There isn’t going to be much of a care if Goat Simulator leaks a new trash can goat model mid-development, which could transform into a recycling bin goat by the time development ends, which fans would likely shrug either way. It’s just another goat in a game full of goats. Conversely, if a fork project of Mass Effect includes Commander Shephard locked as male or female only, for internal testing purposes, and someone on the project who isn’t informed as to why releases screenshots and a write-up about it, then the marketing of the game could take a massive blow.

The Hypothetical

Imgur, Reddit, GamesFAQ, Twitter, Tumblr, etc. all explode in fire and brimstone as players begin protesting. Within hours, a change.org petition has been created demanding this change be reverted, and before long several petitions are asking the president to bring legislative action against BioWare for their horrendous actions.

However, in this hypothetical, BioWare had no intentions of making Mass Effect have only one sex option. It was a testing branch for the specific new skeleton for one specific gender and the opposite sex was greyed out to make sure testers only tested that specific sex. The skeleton used was tossed and the fork closed out.

Yet, in the morning staggering out of bed, BioWare’s marketing team checks and sees the entire land on fire. Damage control begins, with them denying the allegations, but the screenshots are damning, players won’t let it up, and Twitter constantly won’t give it up, demanding BioWare relent to their demands.
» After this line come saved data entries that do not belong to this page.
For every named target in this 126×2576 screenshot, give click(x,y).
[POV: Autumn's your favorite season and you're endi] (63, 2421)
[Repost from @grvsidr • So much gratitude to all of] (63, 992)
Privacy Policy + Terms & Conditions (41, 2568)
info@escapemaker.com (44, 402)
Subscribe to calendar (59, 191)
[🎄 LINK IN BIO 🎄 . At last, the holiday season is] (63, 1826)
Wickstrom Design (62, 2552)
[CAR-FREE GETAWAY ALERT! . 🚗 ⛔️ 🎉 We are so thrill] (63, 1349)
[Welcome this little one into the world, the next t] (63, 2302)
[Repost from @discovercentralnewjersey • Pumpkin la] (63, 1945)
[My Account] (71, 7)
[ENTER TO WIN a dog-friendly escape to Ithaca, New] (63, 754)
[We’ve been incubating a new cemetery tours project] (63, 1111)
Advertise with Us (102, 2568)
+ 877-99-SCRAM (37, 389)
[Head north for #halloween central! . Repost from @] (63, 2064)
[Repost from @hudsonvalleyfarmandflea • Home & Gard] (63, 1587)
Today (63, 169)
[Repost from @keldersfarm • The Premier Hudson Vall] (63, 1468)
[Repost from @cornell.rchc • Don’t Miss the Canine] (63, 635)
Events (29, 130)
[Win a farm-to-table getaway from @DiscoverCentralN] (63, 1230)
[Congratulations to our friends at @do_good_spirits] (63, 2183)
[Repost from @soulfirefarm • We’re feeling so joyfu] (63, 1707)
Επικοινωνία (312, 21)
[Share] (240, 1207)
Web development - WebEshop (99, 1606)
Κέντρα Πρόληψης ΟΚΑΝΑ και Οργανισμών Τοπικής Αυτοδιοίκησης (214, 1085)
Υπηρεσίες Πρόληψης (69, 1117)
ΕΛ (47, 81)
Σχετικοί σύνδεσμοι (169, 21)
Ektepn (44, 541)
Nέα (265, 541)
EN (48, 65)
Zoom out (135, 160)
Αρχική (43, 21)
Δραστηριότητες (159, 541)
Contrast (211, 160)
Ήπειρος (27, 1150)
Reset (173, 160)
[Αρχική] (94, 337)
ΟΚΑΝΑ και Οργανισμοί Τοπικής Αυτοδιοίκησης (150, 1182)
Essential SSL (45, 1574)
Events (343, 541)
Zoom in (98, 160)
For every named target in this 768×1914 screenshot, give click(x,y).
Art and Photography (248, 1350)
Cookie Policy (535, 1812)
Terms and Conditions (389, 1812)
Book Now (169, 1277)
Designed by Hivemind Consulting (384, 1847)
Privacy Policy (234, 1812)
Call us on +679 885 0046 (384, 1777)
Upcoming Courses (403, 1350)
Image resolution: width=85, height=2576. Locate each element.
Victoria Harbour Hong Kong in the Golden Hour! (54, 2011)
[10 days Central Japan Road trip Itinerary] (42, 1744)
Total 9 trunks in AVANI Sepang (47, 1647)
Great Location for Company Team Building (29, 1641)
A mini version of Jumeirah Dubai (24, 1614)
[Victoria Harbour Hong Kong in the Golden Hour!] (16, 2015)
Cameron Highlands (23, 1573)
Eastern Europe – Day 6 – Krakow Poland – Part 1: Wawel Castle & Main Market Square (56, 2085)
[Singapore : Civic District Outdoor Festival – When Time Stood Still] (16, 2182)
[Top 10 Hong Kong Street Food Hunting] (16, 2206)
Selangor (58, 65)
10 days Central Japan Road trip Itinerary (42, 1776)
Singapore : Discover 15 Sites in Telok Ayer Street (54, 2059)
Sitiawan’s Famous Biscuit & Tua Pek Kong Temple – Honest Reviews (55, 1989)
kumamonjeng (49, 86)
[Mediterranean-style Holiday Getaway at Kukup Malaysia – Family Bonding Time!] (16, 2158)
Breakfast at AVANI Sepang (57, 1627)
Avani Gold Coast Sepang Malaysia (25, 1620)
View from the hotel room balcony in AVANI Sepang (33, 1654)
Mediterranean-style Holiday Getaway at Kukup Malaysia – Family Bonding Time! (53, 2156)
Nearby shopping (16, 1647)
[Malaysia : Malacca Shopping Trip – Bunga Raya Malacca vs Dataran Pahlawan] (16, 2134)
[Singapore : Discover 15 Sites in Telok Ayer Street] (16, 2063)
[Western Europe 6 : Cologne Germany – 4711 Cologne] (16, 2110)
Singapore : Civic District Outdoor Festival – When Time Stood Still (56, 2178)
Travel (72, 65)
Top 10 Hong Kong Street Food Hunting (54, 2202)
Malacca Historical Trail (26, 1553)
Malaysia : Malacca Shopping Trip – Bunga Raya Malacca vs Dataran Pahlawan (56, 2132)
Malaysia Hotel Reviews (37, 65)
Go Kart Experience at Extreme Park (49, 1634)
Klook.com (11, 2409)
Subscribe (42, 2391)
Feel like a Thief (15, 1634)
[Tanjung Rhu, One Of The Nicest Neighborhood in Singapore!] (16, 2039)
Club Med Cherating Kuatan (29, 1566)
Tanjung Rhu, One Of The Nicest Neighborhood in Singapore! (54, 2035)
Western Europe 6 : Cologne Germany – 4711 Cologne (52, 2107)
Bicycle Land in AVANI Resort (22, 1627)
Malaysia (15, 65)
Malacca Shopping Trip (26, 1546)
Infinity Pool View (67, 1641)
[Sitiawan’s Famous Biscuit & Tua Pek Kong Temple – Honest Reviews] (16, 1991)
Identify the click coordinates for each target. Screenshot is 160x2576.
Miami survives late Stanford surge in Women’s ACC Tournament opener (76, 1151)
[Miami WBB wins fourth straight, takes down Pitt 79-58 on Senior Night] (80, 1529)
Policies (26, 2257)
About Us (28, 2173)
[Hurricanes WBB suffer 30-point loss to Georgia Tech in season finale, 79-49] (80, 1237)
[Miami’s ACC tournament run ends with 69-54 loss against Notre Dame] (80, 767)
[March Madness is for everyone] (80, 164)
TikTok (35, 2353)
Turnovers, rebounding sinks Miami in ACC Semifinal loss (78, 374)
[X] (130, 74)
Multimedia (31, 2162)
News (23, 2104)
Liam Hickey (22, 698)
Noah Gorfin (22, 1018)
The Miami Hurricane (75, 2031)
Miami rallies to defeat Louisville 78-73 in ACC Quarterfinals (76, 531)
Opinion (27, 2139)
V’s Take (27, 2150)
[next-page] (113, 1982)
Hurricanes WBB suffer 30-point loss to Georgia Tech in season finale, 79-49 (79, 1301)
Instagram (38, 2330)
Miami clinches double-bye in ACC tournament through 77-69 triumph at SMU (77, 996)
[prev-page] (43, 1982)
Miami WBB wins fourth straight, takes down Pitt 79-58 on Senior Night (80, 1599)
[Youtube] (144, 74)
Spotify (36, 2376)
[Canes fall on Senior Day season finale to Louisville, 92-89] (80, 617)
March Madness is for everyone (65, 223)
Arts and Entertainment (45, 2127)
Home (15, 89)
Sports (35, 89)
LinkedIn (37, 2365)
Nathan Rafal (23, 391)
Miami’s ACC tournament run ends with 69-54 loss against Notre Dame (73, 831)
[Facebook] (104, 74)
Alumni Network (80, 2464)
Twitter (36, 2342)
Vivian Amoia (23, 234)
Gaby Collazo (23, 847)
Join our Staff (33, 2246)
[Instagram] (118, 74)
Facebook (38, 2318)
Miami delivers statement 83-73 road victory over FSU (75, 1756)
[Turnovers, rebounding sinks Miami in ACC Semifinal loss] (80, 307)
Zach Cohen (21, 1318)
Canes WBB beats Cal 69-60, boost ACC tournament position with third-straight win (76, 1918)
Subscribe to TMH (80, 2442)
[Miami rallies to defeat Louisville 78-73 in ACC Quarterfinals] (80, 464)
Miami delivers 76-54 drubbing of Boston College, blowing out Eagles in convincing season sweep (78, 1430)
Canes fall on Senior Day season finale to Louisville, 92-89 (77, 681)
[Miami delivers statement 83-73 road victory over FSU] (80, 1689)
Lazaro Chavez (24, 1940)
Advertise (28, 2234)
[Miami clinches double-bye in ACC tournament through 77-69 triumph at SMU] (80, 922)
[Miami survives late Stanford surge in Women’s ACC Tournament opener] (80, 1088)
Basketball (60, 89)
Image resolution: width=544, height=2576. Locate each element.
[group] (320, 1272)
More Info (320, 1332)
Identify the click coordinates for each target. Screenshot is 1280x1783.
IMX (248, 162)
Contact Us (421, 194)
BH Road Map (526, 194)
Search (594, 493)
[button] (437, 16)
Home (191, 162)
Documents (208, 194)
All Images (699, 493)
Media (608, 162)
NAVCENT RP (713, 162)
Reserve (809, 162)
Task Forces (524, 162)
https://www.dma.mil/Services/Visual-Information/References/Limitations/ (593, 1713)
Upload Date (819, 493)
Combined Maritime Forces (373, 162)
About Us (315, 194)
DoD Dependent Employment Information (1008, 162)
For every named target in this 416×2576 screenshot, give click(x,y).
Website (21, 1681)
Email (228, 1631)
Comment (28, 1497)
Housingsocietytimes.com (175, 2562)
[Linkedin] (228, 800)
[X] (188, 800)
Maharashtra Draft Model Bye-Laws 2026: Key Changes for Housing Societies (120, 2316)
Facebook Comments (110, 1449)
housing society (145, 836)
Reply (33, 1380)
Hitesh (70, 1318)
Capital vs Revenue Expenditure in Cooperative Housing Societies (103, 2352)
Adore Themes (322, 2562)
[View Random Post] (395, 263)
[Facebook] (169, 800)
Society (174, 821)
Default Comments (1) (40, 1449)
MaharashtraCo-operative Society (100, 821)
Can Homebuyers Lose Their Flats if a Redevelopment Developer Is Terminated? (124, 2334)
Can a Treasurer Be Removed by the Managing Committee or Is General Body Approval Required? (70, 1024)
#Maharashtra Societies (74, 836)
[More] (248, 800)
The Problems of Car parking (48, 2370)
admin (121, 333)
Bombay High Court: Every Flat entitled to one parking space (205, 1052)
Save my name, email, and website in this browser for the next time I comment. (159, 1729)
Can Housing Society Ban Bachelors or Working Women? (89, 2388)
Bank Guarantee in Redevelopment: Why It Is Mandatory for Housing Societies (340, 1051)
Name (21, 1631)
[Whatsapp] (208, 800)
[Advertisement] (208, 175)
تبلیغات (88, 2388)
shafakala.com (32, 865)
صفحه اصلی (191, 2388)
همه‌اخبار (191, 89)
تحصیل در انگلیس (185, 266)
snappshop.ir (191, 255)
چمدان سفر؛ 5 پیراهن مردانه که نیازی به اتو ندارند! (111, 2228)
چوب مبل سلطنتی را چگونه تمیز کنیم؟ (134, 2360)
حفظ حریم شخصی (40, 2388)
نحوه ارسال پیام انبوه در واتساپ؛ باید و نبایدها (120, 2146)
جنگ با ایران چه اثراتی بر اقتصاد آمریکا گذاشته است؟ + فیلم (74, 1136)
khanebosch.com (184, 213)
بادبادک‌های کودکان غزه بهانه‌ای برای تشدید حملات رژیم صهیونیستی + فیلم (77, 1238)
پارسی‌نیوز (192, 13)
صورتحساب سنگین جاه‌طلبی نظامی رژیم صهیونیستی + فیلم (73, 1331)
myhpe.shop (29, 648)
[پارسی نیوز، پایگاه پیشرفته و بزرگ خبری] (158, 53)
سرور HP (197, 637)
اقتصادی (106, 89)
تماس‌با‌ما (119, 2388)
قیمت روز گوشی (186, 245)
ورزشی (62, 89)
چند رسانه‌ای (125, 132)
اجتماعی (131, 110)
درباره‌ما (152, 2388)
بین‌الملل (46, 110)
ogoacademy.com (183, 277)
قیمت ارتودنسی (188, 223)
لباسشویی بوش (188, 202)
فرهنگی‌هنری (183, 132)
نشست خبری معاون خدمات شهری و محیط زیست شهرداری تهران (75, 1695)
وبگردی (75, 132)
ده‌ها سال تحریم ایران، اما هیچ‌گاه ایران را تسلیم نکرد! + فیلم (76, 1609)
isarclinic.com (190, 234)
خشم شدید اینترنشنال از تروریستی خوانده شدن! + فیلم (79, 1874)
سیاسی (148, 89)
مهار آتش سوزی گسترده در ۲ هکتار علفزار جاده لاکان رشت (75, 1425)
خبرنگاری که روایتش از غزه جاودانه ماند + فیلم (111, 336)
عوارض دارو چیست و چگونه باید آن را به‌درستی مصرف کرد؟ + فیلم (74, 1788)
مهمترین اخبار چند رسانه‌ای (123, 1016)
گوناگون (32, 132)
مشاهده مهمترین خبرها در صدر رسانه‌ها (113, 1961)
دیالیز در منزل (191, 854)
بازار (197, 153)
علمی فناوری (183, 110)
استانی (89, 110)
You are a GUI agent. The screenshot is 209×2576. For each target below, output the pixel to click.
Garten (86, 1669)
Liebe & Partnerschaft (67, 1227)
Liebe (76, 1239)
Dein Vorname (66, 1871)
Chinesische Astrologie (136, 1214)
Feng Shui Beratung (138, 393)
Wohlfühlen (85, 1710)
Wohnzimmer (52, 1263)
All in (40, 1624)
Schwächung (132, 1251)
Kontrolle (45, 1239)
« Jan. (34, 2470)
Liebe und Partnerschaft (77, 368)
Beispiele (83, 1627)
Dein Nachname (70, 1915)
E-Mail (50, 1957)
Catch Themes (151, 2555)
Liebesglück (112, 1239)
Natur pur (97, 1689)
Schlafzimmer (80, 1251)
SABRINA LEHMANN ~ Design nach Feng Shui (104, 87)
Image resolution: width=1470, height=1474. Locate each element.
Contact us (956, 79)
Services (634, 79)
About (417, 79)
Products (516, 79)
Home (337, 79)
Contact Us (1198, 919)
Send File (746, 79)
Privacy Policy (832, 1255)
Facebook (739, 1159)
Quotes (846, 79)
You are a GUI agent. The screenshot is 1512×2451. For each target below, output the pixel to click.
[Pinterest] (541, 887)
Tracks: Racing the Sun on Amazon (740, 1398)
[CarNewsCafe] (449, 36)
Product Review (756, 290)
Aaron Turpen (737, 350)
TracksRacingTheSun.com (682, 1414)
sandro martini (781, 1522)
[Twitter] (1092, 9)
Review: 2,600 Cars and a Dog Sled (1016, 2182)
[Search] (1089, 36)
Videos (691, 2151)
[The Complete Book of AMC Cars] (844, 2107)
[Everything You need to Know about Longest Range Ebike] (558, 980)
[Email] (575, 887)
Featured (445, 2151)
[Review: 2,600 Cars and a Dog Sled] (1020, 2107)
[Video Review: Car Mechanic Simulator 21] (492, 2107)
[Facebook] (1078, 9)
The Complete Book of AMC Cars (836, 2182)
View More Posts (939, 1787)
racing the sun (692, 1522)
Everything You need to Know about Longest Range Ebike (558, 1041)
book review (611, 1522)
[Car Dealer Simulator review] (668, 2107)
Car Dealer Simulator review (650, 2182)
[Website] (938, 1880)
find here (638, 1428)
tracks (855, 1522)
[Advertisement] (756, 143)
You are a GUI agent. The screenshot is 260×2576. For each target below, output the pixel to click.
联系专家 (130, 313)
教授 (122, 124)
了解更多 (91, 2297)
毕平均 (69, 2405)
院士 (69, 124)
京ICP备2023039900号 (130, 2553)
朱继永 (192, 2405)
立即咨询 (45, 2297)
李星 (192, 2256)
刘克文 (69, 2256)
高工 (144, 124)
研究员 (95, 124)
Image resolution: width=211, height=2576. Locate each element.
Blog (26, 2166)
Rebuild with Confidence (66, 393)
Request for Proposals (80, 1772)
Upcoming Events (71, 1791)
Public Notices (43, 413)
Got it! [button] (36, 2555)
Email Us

Pre-orders begin to drift off as people begin protesting the game. Because of one developer’s rampant actions, the game is stained, over something that didn’t even exist to begin with. Layoffs have to occur due to the lack of sales and now, due to this mass digestion of a simple headline brought about by a misinformed employee, has jeopardized a project with 1000s of people working on it across the country.

This hasn’t happened, obviously, but it’s an example of what happens whenever you let anyone speak about what they’re working on. Even people at the top, such as Peter Molyneux have spoken about their games without some kind of filter and has resulted in over a decade of lament for his promises that never came about.

The Flip Side

Continuing on with our hypothetical, there was something in Mass Effect that could have used iteration, which was the ending. EA / BioWare’s NDA obviously didn’t let a single developer speak about the ending before launch. As such, when players reached the end, they found themselves wanting for something more substantive than a rehash of the Matrix’s red pill / blue pill style question for Neo.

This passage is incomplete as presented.